[Material to process — start]
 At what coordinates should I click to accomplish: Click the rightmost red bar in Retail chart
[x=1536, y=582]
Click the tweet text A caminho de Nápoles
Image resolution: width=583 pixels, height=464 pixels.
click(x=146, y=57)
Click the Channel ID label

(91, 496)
[Material to process — finish]
_Task requirements_: Starting from the first line above, copy the data through to the last line exactly.

_Result_:
 At what coordinates should I click to accomplish: Click the rightmost red bar in Retail chart
[x=1536, y=582]
Click the tweet text A caminho de Nápoles
Image resolution: width=583 pixels, height=464 pixels.
click(x=146, y=57)
Click the Channel ID label

(91, 496)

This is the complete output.